5. In rejoinder, the ld. counsel specifically draws our attention to the provisions of Section 132 of Income Tax Act, 1961 and submits that the Revenue has not rebutted this fact. It is also his submission that for the charge of clandestine removal cannot be based on mere assumption and presumption, but must be based upon the evidence.
6. We have considered the submissions made at length by both sides and perused the records.
7. The issue to be decided in this case is whether the appellant companies RFPL and PFPL are liable to pay the central excise duty confirmed by the adjudicating authority and consequent penalties and interest, and whether the employees are liable to be saddled with penalties as imposed by the adjudicating authority on the ground of suppression of production and clearances of the final products.
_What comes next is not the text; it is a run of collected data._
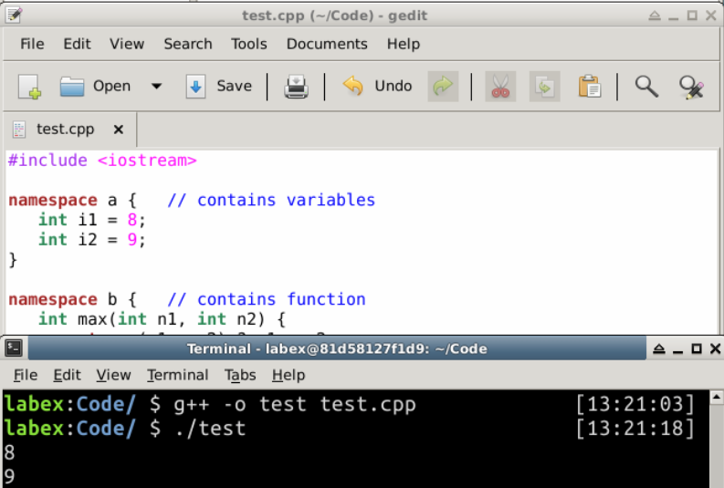724x488 pixels.
Task: Select the test.cpp document tab
Action: click(64, 130)
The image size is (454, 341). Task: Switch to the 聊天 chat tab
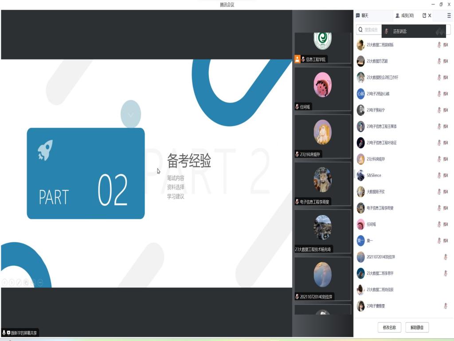pyautogui.click(x=362, y=16)

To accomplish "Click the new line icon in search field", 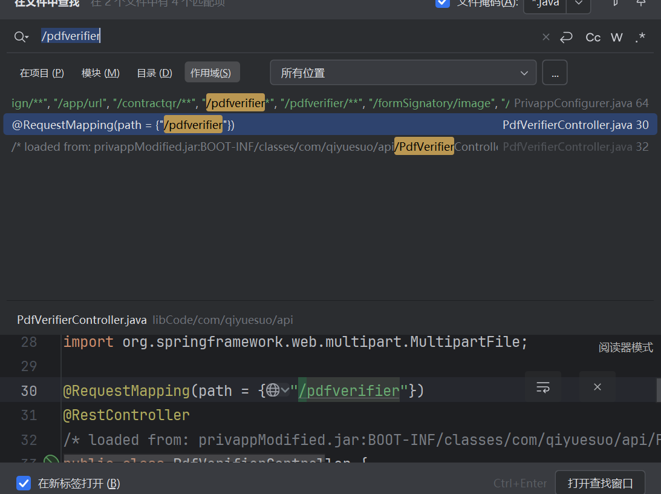I will point(566,37).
8. The undisputed facts are that the appellant companies i.e. RFPL and PFPL are manufactured products like biscuits, wafers and confectioneries. The said products manufactured by the appellant companies are chargeable to the duty based upon the MRP as provided under Section 4A of the Central Excise Act, 1944. The appellants company was raided by the Income Tax authorities and statements were recorded as regards the computer print out recovered from the appellant companys premises which indicated a certain amount of suppressed sales turnover during the month of December, 2001 to January, 2002. Directors of the company in a statement recorded under Section 132(4) of the Income Tax Act, 1961 had admitted to the Income Tax authorities that the amounts shown on the computer printout for the month of December, 2001 to January, 2002 were undisclosed/suppressed sales turnover. The said information was passed on to Central Excise authorities. Central Excise authorities also recorded statements of all the three persons under Section 14 of the Central Excise Act, 1944.
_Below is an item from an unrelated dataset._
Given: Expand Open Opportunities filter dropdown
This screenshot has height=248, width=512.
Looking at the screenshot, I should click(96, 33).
9. On perusal of the show-cause notice, we find that the entire case started with the information received by the Central Excise authorities from the Income Tax Department regarding the admission of undisclosed / suppressed sales turnover for the months of December, 2001 and January, 2002 by the appellants company. Further statements were recorded by the Central Excise authorities and conclusion of the statements, a show-cause notice dt. 28/11/2006 was issued to RFPL and PFPL wherein in para 24 & 25, the following allegations were made:-
24. From the foregoing it appears that M/s. Ravi Foods (P) Ltd. and M/s. Pahal Foods (P) Ltd. have suppressed the production and sales resulting in clandestine clearances to the extent of Rs.3.75 crores during the period December, 2001 and January, 2002 and thereby evaded the Central Excise duty amounting Rs.60,93,750.00 as discussed supra. It further appears that Shri Ramesh Kumar Agarwal, Director of M/s. Ravi Foods (P) Ltd., Sri Srinivas Agarwal, Director of M/s. Pahal Foods (P) Ltd. and Shri B. Vivekananda Rao, Financial Controller are responsible for the evasion of duty and suppression of production and clearance. The evidence also proves that there was a written plan about the execution of the evasion of duty by the companies, which was meticulously adopted as was detected by the Income Tax Department. The fact that the records and material were available at the residence premises proves that these three personnel fried to keep the records and evidence pertaining to production and clearances away from the regular checks of the officers who frequent their factories. It therefore appears these three personnel are liable for penal action under appropriate rules and relevant provisions of law. Thus it appears that both these companies have failed to maintain appropriate records and failed to assessee and pay appropriate duty on the goods cleared by them, which resulted in contravention of Rule 4, 6,8, 10, 11 and 12 of Central Excise (No.2) Rules, 2001.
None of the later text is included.